In the weeks following the assassination of Charlie Kirk, the media of the world treated us to a spectacle of tragedy and martyrdom.
We were told that ‘now is not the time for political partisanship’; that regardless of his politics, Kirk was a hero who fought, and died, for freedom of speech.
So this is not normal!!! https://t.co/jA9rJZK690
— Fiona Lali (@fiona_lali) September 18, 2025
This pressure, of course, is only ever applied one way – not to Erika Kirk selling “never surrender” merchandise, or Elon Musk proclaiming that “it’s kill or be killed”.
Debate
Debate, we are told, is the bedrock of democracy. In the liberal fantasy pushed by the establishment, ideas compete on a level playing field: each view jostling with another in the ‘marketplace of ideas’.
But freedom of expression is not a universal right; some are more ‘free’ than others. Marx explained a long time ago that so-called “human rights” – what Marxists call bourgeois democratic rights – are essentially abstract.
As soon as they are translated into action – the minute that they start to threaten the establishment and the interests of the wealthy – these rights will be constrained by those in power.
The extent that we do have the right to free speech therefore depends entirely on the class balance of forces. That is to say, if the working class and young people fight seriously to defend these rights, they can force the bourgeois state to concede them.
We saw this recently in Nepal, where the ruling class’s social media ban sparked a ‘Gen-Z uprising’, which toppled the entire government.
However, even in this case, real freedom of speech is still greatly constrained by wealth. Under capitalism, the question becomes not ‘are you allowed to have your voice heard?’, but ‘can you afford to?’.
Hypocrisy
Take Kirk himself. At 18, he was catapulted straight to the Republican National Convention, where he won the financial backing of billionaires like Foster Friess. He was bought and paid-for by a part of the Republican establishment, to whip up divisive culture wars, particularly at universities.
He was merrily invited onto every campus in the US to carry out his parody of ‘debate’. Watch any of them, and you will see a man who never answers a straightforward question directly, throwing out shallow ‘gotchas’ designed to catch out teenagers.
Meanwhile, those who stand in solidarity with Palestine are hounded off campuses by violent cops, and smeared in the ‘free press’ as antisemites.
Demonstrations are banned in the name of ‘public safety’ – a threshold conveniently defined by the very institutions tasked with defending the status quo.
Israel is a terrorist state, acting with the backing of the biggest terrorists on the planet – The US ruling class.
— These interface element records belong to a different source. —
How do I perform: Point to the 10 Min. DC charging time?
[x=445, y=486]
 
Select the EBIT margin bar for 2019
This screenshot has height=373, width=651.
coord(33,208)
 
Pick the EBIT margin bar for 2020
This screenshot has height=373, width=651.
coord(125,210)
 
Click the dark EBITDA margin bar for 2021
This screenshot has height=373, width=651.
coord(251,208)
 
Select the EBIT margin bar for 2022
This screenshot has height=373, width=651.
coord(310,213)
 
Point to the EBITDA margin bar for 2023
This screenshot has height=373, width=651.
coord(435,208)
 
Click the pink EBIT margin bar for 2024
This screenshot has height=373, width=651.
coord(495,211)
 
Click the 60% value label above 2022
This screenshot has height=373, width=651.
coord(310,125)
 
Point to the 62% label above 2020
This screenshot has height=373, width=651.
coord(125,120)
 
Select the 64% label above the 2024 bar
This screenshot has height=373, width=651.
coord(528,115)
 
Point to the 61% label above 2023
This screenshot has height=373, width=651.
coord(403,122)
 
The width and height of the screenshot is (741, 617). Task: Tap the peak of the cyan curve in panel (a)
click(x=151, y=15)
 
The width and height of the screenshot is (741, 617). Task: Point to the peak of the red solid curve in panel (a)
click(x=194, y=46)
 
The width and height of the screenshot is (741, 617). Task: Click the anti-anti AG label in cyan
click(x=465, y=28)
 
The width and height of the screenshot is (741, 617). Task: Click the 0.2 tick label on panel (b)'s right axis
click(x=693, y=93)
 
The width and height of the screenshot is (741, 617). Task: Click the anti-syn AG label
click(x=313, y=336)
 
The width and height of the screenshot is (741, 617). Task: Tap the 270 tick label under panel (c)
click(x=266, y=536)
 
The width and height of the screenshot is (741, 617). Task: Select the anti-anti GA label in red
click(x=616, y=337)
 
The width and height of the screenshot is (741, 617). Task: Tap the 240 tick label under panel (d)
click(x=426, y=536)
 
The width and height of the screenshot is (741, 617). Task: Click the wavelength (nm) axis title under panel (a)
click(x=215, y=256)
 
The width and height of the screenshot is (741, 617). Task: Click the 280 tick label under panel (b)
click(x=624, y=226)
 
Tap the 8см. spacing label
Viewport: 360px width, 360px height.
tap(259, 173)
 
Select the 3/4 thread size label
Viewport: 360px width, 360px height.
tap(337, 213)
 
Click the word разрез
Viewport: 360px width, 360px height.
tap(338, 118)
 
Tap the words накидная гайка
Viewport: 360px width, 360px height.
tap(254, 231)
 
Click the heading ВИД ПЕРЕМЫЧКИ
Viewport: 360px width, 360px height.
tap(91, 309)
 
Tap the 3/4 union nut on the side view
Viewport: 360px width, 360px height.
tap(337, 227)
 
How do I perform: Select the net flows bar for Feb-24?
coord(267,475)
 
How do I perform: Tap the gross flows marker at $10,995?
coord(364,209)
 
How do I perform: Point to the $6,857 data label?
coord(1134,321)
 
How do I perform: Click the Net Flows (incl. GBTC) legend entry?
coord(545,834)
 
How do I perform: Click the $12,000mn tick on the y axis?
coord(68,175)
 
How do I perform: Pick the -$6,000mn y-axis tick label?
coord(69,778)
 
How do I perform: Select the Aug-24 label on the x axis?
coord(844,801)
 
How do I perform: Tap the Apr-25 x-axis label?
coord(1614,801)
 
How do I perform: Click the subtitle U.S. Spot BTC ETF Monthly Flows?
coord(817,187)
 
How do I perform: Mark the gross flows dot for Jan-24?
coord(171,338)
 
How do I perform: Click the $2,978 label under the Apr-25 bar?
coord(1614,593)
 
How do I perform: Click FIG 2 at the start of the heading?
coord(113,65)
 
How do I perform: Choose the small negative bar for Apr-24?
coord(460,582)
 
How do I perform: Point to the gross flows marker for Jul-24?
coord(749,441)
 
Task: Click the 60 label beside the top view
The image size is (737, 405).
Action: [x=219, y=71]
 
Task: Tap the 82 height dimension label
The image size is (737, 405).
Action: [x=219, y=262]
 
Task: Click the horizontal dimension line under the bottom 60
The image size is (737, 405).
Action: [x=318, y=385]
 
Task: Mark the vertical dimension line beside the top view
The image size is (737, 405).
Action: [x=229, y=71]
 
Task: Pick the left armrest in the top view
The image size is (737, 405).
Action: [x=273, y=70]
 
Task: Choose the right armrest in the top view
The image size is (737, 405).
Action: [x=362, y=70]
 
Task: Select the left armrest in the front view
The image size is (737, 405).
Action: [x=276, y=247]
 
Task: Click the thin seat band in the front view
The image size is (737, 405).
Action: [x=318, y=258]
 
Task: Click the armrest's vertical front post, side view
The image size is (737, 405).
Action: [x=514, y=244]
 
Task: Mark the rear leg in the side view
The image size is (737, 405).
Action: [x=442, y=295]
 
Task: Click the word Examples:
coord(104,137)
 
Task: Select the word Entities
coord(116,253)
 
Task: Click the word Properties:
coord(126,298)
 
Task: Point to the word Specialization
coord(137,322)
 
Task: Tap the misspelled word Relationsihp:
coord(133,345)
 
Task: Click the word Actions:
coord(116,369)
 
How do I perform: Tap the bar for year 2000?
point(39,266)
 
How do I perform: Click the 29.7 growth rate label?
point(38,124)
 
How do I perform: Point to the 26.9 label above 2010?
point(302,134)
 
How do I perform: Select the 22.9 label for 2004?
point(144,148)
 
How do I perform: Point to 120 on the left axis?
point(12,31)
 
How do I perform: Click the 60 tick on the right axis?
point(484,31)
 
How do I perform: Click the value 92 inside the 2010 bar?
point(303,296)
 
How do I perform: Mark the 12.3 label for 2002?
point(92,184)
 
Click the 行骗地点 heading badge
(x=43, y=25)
— Fiona Lali (@fiona_lali) September 9, 2025
‘No platforming’ is brandished selectively, not against the right-wing shock-jocks who openly lie to promote their ideas, but against movements that dare to criticise the crimes of the ruling class.
Despite all of their whining about ‘cancel culture’, right wingers are typically free to spew their nonsense unopposed.
It’s those on the left – those who stand against imperialism, capitalism, and oppression – who get ‘cancelled’ most of all. This can often mean social media harassment, being suspended from university, and even losing a job.
Whose freedom?
Kirk’s career exposes the lie that anyone can compete equally in the realm of ideas: he demonstrated not free speech, but speech that is purchased, packaged, and weaponised by capitalism and its defenders.
Elon Musk, another self-styled ‘free speech absolutist’, bought Twitter/X under the banner of liberating speech. In practice, he has weaponised the platform to amplify racist conspiracy theories like the ‘great replacement’ – all while throttling dissent from the left.
He constantly edits his own AI, ‘Grok’, to prevent it becoming “cringe” and “woke”. Meanwhile, left wingers find their accounts suspended, shadow-banned, or targeted by trolls.
Elsewhere, Mark Zuckerberg and other tech oligarchs collaborate openly with state agencies, feeding surveillance services with user data, while dictating the limits of online debate.
The establishment proclaims that a free press is essential to a healthy democracy. Yet what is healthy about media monopolies owned by billionaires? What is free about speech policed by algorithms tuned to the demands of advertisers, bankers, and the Pentagon?
When journalists toe the ruling class line, they are celebrated as defenders of democracy. When they expose the crimes of imperialism, they are silenced, sacked, or worse.
Political expression is not a neutral right but a terrain of class struggle. It is extended to reactionaries who safeguard private property, and curtailed for those who mobilise against this.
We should harbour no illusions. The ‘open marketplace of ideas’ is a myth. Markets are never neutral: they are organised by wealth and power.
Freedom of speech under capitalism is freedom for billionaires – for Kirk, for Musk; never for the workers, never for Palestine. The only rights we have are the ones we can practically exercise.
We can only defend our freedom of expression and assembly by actively organising to overthrow the entire system that bears down upon us.
Vladimir Lenin on democratic rights
In this excerpt from his opening speech for the First Congress of the Communist International in 1920, Russian Revolutionary Vladimir Ilyich Lenin explains how “freedom of assembly” is a hollow phrase under capitalism.
The workers know perfectly well, too, that even in the most democratic bourgeois republic “freedom of assembly” is a hollow phrase, for the rich have the best public and private buildings at their disposal, and enough leisure to assemble at meetings, which are protected by the bourgeois machine of power. The rural and urban workers and small peasants – the overwhelming majority of the population – are denied all these things.
As long as that state of affairs prevails, “equality”, i.e. “pure democracy”, is a fraud. The first thing to do to win genuine equality and enable the working people to enjoy democracy in practice is to deprive the exploiters of all the public and sumptuous private buildings, to give to the working people leisure and to see to it that their freedom of assembly is protected by armed workers.
Only when that change is affected can we speak of freedom of assembly and of equality without mocking at the workers, at working people in general, at the poor.
“Freedom of the press” is another of the principal slogans of “pure democracy”. And here, too, the workers know – and Socialists everywhere have explained millions of times – that this freedom is a deception because the best printing presses and the biggest stocks of paper are appropriated by the capitalist.
The first thing to do to win real equality and genuine democracy for the working people, for the workers and peasants, is to deprive capital of the possibility of hiring writers, buying publishing houses and bribing newspapers. And to do that the capitalists and exploiters have to be overthrown and their resistance oppressed.
In capitalist usage, freedom of the press means freedom of the rich to bribe the press, freedom to use their wealth to shape and fabricate so-called public opinion.
The history of the nineteenth and twentieth centuries demonstrated, even before the war, what this celebrated “pure democracy” really is under capitalism… Terror and bourgeois dictatorship prevail in the most democratic of republics and are openly displayed every time the exploiters think the power of capital is being shaken.